There’s 140-some boats out there. There’s eight members per boat. So you have 1,200 people sailing on a Hunter. It’s been a really, really good relationship from day one.
Another thing we’ve done, we’re going into our 13th year now with the Colgate training schools. This is a relationship we’ve enjoyed throughout their bases in North America.
Q: Looking ahead, it’s likely fuel prices will rise when the economy recovers. Will the sailing industry get a boost if and when this happens?
A: [The boost when fuel prices are higher] is not as big as most people would perceive it to be. Yes, we’ve had some trade-ins of powerboats. We even had a program that went out and did some direct marketing to some powerboat entities to try and warm that up a little bit. We did get some spin off it.
I think after [higher prices] settle in for a while [people get used to it]. The average boater’s not going on the so-called long trip. They’ve scaled back a little bit. I don’t think there’s going to be a big run to sailing because of it.
Q: Hunter is part of Luhrs, which owns powerboat builders such as Mainship, Luhrs and Silverton. Has that diversity helped the company during these tough times?
A: We get [some] buying power for some of the common products we buy. In theory, it worked well until the last couple of years because Luhrs makes a fishing boat and fishing stays at a pretty good level. We have Mainship trawlers, and in some regards older sailors were trading their sailboats in to get a trawler. And then they have the Silverton motoryachts, which was a very competitive product with the Sea Rays and the Carvers of the world. You put them all together – when one industry was up, usually someone else was down.
Unfortunately in the last two years powerboats … got hit pretty hard. We’ve closed some plants and consolidated the powerboat companies into one location now. It took us some pain to get there. But Hunter’s been pretty steady. We’re putting boats out every month. We haven’t been closed down quarters or months, just normal vacation time periods.
Q: What do you see as the future of the marine industry?

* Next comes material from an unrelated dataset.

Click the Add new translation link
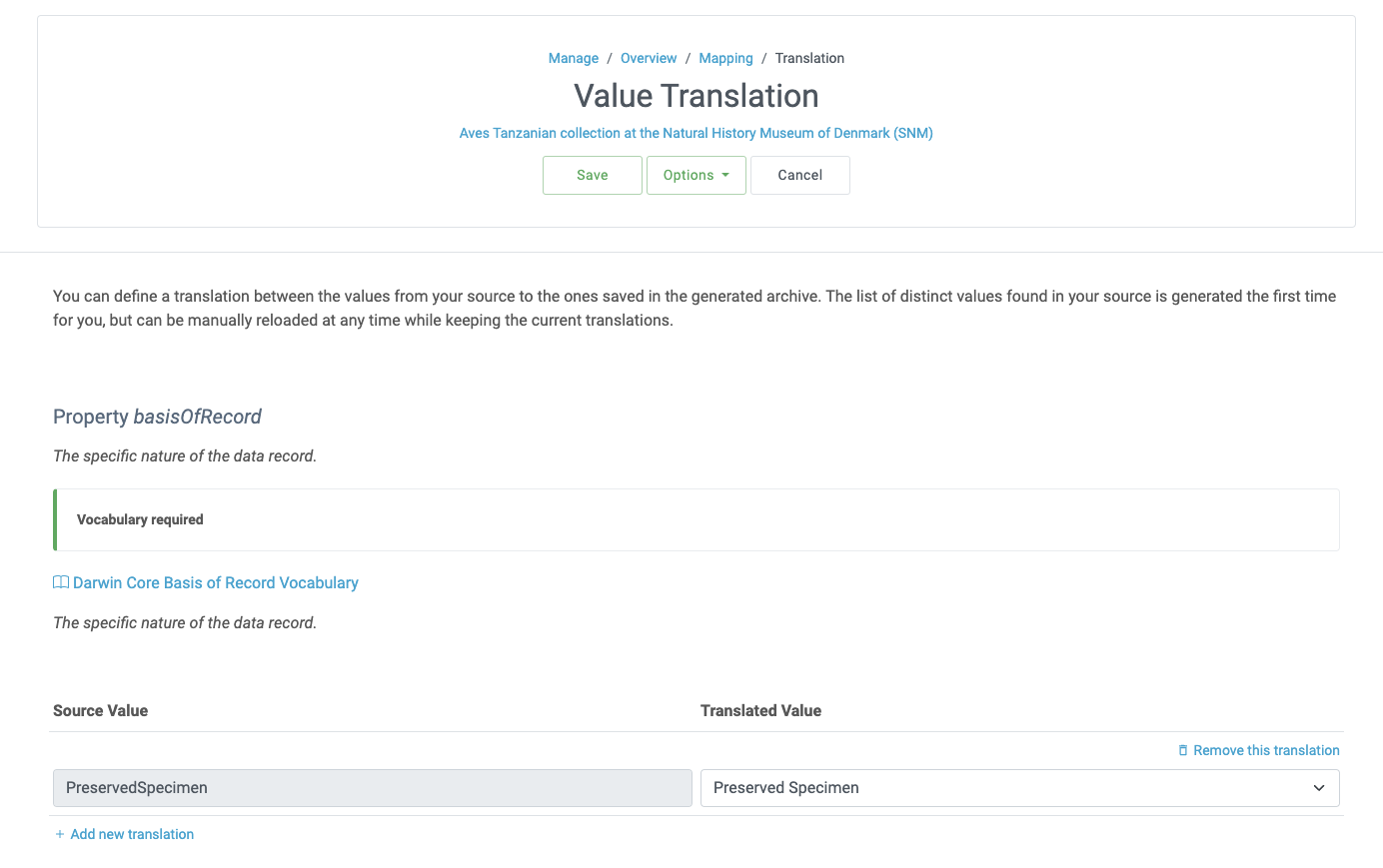 [x=132, y=833]
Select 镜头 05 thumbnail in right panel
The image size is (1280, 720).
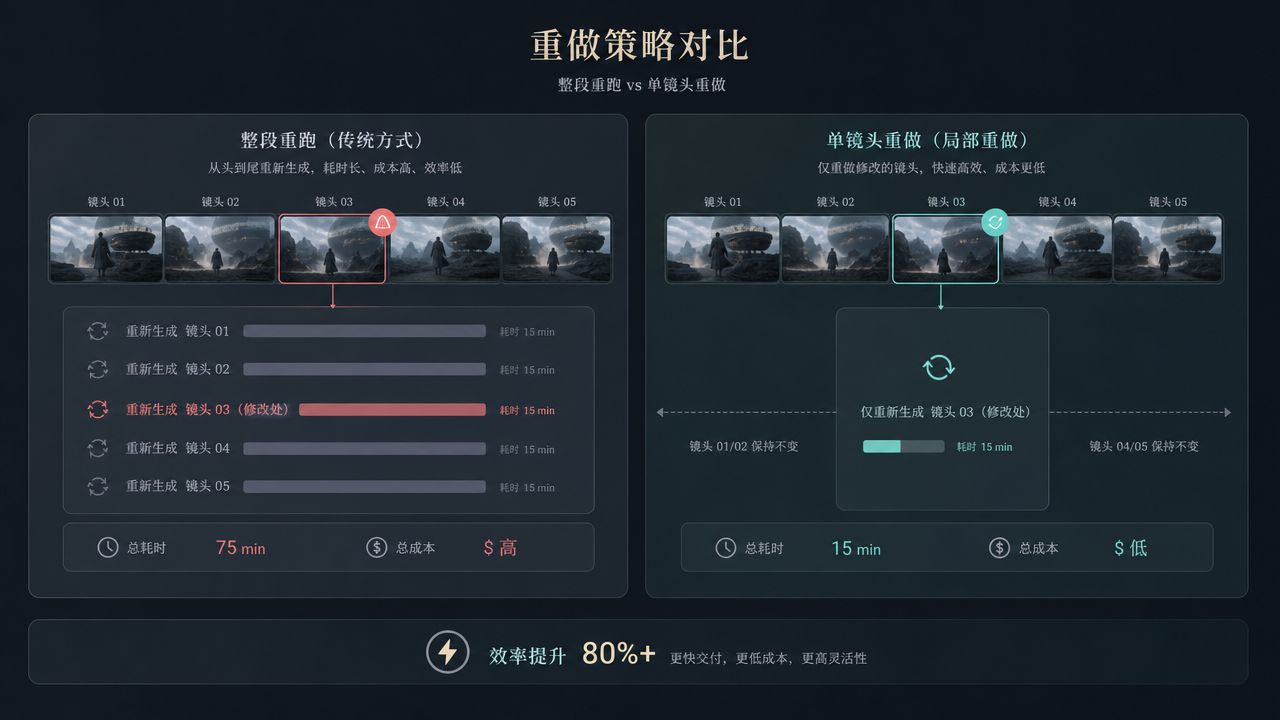coord(1168,249)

A: There’s been some trite statements thrown out there – this is the “new normal” – but you never say never. I think we’ve got to continue to work at it. I think there’s always the love of the water and people love to sail – they always have. Whether there’s going to be 20 major sailboat companies or three major sailboat companies, there’s going to be a need and we plan to be there and try to get our fair share – more than our fair share, hopefully. But we have to be ready to maneuver and change … listen to what the market wants.
Once again, I’ll use my 50-story analogy. I don’t think we’ll get to the 40 stories in a long, long time. But that doesn’t mean you can’t be comfortable and figure out how to do it at 20 stories and make a living for all [your] employees.
When times get good, it might be a little better to stretch things out a little more than running after the quick buck. You’ve got to have a little bit longer outlook. I think [that mindset] is here, I think it’s set in. I think there’s been some lessons learned that people aren’t going to forget for a while.